Some vegetables emit higher levels of ethylene, and you should keep them separate so that they don’t cause other veggies to go bad prematurely. These vegetables include green onions, peas, broccoli, corn, carrots, cauliflower, and radishes. They should be stored unwashed and in plastic bags in the crisper drawer. To extend their shelf life, keep the produce drawer’s air vent closed so that the area remains humid.

Fresh mushrooms and okra should be stored, unwashed, in paper bags so that air can circulate and they don’t become slimy. 

How to store vegetables in the pantry or on the counter

Some vegetables don’t require refrigeration until they are cut open. An onion can sit out in a basket on your counter until you use it for fajitas. The remaining half should be covered and refrigerated, as should and leftover cooked fajita vegetables. 

Root vegetables like onions, potatoes, squash, garlic, yams, sweet potatoes, and pumpkins are best stored in a cool, dark place like a pantry, root cellar, or basement. When stored properly, these vegetables can last for one to two months. 

Tomatoes, while technically a fruit, taste best and last longer when stored at room temperature. You can keep them out on your counter until you’re ready to use them. The same holds for avocados. You should ripen them at room temperature but store them in the fridge to prevent them from becoming overripe. 

Stored vegetables on a shelf.

How to store vegetables long term

For those times when your neighbor drops off ten pounds of zucchini or the grocery store has 30-pound bags of onions at a fantastic price, it’s essential to know how to store them long term to avoid food waste. Once you know you’re not going to be able to eat vegetables fresh, you need to decide how you’ll preserve them. Here’s a look at the three main options: freezing, canning, and dehydrating. 

Freezing vegetables

For those times when you get a great sale on tomatoes, your partner and you both end up buying bags of avocados, or you can’t pass up sweet corn that’s 30 for $10, it’s good to know that there are options.

Most vegetables can be frozen. Freezing is faster and more accessible, and you don’t need any special tools. For some foods like carrots, corn, peas, broccoli, green beans, and peppers, you can wash, cut, and blanch the veggies before placing them on parchment paper-lined baking sheets to freeze. After two or three hours, the pieces are frozen solid, and you can transfer them to freezer bags or containers. Don’t forget to label them with the contents and date! 

Some foods, like tomato and onions, can be frozen without blanching but are not visually appetizing after being frozen. You can, however, put them in soups, stews, pasta sauce, and casseroles with no effect on the flavor, and no one will be the wiser. 
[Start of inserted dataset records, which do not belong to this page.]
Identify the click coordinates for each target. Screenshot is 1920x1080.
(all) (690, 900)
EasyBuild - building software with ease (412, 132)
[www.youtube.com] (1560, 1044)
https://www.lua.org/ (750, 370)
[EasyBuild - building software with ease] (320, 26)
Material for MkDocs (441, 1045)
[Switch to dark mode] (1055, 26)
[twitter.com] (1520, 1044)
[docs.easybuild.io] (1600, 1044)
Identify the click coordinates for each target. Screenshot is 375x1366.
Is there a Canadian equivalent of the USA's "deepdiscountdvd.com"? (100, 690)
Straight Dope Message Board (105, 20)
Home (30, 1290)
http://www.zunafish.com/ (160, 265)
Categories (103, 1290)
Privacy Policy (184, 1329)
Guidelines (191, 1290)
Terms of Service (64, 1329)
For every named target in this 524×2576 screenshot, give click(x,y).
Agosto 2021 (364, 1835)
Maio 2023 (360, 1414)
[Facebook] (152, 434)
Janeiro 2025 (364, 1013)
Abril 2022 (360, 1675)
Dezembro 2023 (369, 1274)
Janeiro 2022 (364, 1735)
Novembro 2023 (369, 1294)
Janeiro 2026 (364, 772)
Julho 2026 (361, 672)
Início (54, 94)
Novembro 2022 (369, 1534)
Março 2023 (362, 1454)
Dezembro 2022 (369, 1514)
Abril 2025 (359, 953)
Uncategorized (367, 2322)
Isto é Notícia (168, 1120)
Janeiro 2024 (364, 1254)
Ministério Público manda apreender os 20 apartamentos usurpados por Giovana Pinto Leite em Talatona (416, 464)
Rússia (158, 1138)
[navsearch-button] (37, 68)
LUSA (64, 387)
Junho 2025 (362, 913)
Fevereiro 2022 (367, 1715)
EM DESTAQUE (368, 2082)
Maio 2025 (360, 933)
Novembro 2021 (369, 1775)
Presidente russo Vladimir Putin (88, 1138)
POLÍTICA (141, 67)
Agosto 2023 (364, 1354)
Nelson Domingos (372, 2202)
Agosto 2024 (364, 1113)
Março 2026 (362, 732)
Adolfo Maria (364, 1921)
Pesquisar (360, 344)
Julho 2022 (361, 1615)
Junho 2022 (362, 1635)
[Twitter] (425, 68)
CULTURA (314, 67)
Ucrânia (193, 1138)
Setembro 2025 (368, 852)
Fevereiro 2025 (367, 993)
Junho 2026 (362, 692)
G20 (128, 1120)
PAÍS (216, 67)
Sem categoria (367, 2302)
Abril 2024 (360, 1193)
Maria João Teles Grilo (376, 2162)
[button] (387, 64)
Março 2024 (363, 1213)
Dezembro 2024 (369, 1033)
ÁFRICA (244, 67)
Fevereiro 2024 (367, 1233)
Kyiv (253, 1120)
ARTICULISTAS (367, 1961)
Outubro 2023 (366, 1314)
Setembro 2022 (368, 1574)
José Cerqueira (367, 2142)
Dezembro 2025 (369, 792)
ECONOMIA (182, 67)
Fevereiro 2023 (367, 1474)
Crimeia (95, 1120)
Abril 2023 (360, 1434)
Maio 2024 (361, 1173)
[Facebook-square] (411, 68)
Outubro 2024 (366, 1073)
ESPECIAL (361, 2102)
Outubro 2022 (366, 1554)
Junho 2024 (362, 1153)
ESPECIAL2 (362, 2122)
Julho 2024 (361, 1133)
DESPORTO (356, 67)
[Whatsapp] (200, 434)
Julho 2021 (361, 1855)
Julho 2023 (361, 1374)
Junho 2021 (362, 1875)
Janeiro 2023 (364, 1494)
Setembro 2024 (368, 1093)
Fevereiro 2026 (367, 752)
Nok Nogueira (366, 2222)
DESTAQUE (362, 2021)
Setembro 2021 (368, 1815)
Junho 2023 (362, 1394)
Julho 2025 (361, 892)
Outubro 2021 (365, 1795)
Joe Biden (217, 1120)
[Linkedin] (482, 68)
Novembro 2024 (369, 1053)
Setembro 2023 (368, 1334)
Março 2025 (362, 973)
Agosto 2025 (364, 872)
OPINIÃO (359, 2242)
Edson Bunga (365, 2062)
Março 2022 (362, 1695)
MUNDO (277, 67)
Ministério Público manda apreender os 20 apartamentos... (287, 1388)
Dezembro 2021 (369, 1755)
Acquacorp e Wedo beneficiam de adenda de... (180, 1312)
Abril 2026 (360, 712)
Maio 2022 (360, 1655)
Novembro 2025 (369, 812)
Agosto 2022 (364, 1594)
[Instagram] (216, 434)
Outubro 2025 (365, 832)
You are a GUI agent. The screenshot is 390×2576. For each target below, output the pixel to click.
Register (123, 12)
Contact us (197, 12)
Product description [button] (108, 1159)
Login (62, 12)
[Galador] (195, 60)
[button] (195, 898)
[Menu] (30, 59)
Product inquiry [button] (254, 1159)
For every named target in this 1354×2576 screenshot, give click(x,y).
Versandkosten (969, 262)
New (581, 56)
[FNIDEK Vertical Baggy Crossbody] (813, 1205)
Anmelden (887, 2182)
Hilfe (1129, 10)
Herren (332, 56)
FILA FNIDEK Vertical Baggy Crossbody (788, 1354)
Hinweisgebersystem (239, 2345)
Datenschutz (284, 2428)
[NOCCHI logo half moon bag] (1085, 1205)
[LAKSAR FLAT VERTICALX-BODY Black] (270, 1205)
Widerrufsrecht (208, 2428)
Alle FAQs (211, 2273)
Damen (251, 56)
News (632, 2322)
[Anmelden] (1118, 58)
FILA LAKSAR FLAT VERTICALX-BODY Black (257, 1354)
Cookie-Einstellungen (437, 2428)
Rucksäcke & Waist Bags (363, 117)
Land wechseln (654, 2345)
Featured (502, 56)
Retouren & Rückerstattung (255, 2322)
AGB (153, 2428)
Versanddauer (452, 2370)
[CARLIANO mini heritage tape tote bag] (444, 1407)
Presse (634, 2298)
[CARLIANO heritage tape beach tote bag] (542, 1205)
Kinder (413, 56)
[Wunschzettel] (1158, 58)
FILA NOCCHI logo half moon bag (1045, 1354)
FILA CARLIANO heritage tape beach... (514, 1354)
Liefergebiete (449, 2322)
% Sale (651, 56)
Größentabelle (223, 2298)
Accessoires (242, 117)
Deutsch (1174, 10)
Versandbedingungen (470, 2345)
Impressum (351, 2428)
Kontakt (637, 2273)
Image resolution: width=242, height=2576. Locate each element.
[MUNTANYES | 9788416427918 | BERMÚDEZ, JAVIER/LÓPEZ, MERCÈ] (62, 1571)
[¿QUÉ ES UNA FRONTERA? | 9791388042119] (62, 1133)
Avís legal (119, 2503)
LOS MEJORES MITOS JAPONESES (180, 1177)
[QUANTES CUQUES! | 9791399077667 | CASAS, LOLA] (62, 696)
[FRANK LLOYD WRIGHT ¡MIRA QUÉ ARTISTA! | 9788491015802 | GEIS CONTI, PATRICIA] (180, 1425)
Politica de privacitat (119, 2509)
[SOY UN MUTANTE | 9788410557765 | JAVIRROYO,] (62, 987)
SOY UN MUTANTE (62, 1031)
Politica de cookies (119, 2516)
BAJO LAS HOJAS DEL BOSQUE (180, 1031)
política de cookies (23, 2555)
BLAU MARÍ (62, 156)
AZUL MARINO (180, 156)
Another way to use up vegetables is to cook them into a sauce or sautee them before freezing. You can use extra tomatoes, onion, and garlic for a pasta sauce. Carrots, onions, and green beans can be cooked and frozen together for a chicken soup. 

Canning vegetables

People still use this method to keep vegetables and fruits to enjoy throughout the winter. Canning isn’t difficult, but it does take some time to prepare and process the jars of food. It’s a great way to take advantage of large purchases of tomatoes, squash, corn, carrots, pumpkin, and green beans.  

Drying vegetables

Using a dehydrator or just going the old-fashioned route and putting the vegetables outside to dry is another option for storing vegetables long term. You can dry herbs, onions, carrots, potatoes, and mushrooms for use in soups and casseroles. Garlic and onion can be dried and then blended to create garlic powder and onion powder. For optimal preservation, dried vegetables need to be stored in dark, dry areas.

Have a plan for extra veggies

Knowing how to store vegetables properly and save them for later by preserving them is key to keeping your budget and food waste low. Soups, salads, stir-frys, and casseroles are great ways to transform basic veggies into a delicious dinner. It’s also good to have a few go-to recipes that will use up large amounts of vegetables when you find yourself with some wilting produce.